Sinners is a ballad; a film that takes shape in beats and stanzas, in illusions and imagery. It sings and moves and burns through the roof of all that we can imagine. It’s all magic whether it’s an alluring dance number, a magnificent tracking shot through a small-town street reinterpreted again as a similar shot through a crowded dance floor, a glorious merging of the past, present, and future, or an impish tune from a trio of Irish troubadours.

Although I’m hesitant to reveal anything about the story, expectations demand I give some context to this review.  I’ve deemed this much as being safe to tell: The story takes audiences back to Mississippi, circa 1932. Slavery is made unconstitutional, but segregation remains the norm.

For the the notorious Smokestack twins, Elijah “Smoke” and Elias “Stack” (both played with distinct quirks and manners by Michael B. Jordan) freedom is a word without meaning.  The brothers, both World War I veterans, high-tailed it to Chicago leaving behind grieving lovers and their broken dreams but returned to their hometown as wealthy men with violent reputations. They are equally admired, feared, and respected. They purchase an abandoned millhouse and turn it into a backwoods juke joint, enlist the town’s top blues players, the best in bartenders, bouncers and cooks, like a hired gun collecting a crew of top fighters.

The first act of the film is in no hurry to get to the second act. Like a leisurely stopover on a long vacation, Sinners languishes in the moment. It’s when characters are introduced before heading towards the most explosive night of their lives.

There’s Sammie (Miles Caton) the son of the local pastor who has the devil’s gift to play the blues; Pearline (Jayme Lawson) a sultry blues singer whose dancing conjures up a storm on stage and in Sammie’s loins; Mary (Hailee Steinfeld) the mixed heritage woman (like the actor herself) whose romantic past with one of the brothers threatens to drive a wooden spike into the boys’ dreams; Delta Slim (Delroy Lindo) the hard-drinking no-bullshit wise old blues singer; Bo (Yao) and Grace (Li Jun Li) the Asian couple who run the local grocery; Cornbread (Omar Benson Miller) the husky, easy-going enforcer and Annie (Wunmi Mosaku), the local sorcerous, psychic, healer and mother to her and Smoke’s deceased child.

Then there is there are the trio of outsiders, Remmick (Jack O'Connell), Bert (Peter Dreimanis) and Joan (Lola Kirke), who stop to visit, giving cinema the most whimsically devilish twist on villainy ever to be entertained on film.
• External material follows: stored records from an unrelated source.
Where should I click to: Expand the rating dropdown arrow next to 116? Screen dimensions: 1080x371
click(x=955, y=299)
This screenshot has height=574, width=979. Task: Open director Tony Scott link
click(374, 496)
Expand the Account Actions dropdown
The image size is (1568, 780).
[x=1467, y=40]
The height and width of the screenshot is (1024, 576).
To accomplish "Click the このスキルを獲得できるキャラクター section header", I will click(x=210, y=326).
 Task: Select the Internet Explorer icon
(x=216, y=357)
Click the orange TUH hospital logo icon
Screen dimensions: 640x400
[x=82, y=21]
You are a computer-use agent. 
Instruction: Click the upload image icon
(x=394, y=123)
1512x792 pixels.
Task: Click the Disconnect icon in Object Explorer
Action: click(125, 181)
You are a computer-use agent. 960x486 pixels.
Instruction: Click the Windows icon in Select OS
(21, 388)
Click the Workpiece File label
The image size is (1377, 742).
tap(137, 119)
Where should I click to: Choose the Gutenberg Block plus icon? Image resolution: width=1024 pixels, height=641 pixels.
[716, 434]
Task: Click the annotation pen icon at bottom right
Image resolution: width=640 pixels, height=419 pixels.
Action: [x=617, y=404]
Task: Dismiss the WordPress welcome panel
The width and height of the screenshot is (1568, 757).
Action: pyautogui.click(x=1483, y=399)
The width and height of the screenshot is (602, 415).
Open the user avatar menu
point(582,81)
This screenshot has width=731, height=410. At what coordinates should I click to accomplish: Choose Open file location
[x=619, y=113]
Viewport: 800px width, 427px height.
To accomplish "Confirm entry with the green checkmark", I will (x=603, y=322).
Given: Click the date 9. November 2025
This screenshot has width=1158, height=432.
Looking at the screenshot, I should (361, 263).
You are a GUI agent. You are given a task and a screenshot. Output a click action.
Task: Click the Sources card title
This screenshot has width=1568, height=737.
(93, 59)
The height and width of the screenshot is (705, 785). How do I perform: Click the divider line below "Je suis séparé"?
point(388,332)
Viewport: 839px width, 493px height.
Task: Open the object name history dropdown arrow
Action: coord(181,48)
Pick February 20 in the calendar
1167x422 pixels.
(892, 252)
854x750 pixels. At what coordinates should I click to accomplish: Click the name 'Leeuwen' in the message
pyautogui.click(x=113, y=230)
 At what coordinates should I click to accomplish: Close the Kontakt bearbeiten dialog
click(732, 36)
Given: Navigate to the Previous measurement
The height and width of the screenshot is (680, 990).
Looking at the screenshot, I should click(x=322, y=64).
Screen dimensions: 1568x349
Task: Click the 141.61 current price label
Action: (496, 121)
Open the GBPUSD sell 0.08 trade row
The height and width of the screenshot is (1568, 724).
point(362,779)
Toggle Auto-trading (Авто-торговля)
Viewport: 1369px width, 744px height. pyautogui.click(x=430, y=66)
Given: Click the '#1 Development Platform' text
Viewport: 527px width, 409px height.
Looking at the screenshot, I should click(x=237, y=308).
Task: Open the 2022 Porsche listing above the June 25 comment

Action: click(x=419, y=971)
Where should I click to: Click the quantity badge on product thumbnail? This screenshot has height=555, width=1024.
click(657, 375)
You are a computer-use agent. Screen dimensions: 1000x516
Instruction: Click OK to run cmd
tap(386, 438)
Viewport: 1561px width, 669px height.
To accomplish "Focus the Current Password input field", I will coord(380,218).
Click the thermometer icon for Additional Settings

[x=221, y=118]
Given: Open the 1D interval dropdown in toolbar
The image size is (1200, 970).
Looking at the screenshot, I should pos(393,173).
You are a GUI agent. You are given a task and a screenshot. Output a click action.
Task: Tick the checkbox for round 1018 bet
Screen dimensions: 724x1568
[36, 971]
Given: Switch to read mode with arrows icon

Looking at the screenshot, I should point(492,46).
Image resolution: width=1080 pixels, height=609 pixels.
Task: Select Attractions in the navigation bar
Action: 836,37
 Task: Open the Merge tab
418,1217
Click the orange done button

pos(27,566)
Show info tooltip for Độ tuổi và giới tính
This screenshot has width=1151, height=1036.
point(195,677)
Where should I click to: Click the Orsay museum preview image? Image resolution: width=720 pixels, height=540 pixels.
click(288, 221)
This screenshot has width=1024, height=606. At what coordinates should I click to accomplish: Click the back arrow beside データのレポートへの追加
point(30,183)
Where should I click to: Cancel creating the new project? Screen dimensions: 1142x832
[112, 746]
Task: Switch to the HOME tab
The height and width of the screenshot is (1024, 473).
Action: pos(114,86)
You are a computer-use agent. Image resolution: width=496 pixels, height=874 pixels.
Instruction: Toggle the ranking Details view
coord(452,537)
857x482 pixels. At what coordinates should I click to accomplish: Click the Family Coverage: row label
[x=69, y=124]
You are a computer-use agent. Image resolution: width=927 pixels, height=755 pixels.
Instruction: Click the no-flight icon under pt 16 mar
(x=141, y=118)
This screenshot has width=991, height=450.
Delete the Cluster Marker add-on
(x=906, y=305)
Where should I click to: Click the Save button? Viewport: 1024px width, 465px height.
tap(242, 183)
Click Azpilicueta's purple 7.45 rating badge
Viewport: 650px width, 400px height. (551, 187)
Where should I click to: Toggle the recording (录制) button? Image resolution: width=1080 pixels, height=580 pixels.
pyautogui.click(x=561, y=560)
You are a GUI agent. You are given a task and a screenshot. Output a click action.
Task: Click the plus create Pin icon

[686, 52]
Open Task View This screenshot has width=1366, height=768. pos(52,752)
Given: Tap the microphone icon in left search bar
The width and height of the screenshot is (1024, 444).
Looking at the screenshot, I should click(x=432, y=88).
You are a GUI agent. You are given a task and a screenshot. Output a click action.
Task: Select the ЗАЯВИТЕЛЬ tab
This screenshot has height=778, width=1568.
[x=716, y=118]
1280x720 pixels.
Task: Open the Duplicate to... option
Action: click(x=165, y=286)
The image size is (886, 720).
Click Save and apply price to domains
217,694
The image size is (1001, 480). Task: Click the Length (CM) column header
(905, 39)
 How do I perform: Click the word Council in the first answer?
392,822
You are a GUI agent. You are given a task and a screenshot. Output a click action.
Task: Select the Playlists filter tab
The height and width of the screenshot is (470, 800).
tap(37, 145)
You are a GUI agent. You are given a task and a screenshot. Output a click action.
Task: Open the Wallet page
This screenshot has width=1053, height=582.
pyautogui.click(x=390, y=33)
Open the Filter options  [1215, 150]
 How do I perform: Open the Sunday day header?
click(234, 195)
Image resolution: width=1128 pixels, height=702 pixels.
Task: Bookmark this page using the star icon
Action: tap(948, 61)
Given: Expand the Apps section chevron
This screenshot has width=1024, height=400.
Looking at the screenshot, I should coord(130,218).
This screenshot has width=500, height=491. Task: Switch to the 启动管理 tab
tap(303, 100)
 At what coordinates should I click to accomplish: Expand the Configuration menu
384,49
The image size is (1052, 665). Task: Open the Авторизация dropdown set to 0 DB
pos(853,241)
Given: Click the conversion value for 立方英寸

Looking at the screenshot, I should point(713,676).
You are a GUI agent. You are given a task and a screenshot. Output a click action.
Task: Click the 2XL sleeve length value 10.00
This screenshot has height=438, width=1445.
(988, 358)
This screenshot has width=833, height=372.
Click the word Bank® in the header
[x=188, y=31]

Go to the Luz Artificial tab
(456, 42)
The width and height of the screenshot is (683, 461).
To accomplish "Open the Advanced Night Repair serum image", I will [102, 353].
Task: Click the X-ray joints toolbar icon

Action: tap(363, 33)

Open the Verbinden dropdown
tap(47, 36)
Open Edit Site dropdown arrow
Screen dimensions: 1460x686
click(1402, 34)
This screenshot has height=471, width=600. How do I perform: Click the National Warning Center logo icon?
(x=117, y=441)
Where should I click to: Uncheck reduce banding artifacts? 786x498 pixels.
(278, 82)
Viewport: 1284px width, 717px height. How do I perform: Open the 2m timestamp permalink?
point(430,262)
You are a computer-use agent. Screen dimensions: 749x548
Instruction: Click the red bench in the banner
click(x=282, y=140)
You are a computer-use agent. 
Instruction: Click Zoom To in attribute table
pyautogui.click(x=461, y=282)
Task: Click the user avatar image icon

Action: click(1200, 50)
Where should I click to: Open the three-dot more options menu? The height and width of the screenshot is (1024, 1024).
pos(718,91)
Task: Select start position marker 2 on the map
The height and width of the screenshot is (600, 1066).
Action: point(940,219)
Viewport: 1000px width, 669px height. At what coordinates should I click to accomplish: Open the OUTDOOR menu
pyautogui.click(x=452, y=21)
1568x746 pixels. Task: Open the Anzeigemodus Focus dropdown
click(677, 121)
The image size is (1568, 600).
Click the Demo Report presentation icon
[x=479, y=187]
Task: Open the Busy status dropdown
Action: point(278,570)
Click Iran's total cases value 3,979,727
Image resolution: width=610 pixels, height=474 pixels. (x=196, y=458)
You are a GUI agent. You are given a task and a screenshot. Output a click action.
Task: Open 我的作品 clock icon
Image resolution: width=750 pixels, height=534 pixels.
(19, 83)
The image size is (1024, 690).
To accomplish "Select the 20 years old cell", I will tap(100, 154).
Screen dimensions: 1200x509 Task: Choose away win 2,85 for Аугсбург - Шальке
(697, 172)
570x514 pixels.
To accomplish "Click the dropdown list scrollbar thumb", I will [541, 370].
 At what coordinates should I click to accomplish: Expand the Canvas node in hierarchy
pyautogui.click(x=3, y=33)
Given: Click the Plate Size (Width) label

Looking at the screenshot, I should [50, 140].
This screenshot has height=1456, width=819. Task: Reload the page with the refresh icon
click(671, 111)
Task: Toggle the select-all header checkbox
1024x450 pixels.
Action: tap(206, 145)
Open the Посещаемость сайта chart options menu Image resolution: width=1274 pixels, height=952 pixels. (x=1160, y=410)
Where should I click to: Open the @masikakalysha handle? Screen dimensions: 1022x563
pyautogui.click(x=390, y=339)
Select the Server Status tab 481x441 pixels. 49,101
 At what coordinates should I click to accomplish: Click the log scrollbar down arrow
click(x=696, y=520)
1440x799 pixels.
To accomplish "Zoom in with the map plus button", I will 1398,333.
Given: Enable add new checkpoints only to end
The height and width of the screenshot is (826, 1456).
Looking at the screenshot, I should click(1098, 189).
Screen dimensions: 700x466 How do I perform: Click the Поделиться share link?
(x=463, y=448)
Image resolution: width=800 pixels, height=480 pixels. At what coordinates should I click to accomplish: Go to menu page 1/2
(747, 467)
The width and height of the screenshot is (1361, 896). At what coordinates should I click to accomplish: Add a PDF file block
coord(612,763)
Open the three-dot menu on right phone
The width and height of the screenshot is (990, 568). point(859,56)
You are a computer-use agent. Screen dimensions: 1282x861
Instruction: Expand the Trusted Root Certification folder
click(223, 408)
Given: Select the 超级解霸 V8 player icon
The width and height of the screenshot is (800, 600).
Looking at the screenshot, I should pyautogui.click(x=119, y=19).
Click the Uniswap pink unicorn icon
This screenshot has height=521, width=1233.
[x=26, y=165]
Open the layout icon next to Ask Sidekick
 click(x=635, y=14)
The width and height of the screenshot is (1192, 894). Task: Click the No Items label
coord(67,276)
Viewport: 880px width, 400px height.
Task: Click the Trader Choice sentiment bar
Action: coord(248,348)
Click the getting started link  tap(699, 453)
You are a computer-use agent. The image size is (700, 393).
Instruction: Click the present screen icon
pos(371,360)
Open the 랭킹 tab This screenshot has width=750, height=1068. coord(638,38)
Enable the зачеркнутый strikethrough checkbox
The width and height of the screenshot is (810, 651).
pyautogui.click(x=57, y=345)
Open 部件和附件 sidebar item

A lot happens in Sinners even before a lot happens, but when the music kicks in and the joint starts hopping, all hell breaks loose. Some of the best scenes in cinema happen in the course it takes for Coogler to tell his story. And Coogler tells the story the way he wants.  Directing from his own script, Coogler has created a gothic horror musical epic, with encompassing detail, unearthly magic, and historic accuracy. A bombastic meditation on race, freedom, confinement and the magical, sinful, erotic release that can only come from music.

Sinners is a movie to see again and again and again. And then, go see it with friends.

And that’s all that needs to be said.

(Except for the part when the vampires come). 

Sinners. Written and directed by Ryan Coogler. Starring Michael B. Jordan, Hailee Steinfeld, Yao, Omar Benson Miller, Wunmi Mosaku, Li Jun Li, Delroy Lindo, Jack O’Connell, Peter Dreimanis, and Lola Kirke. In theatres April 18.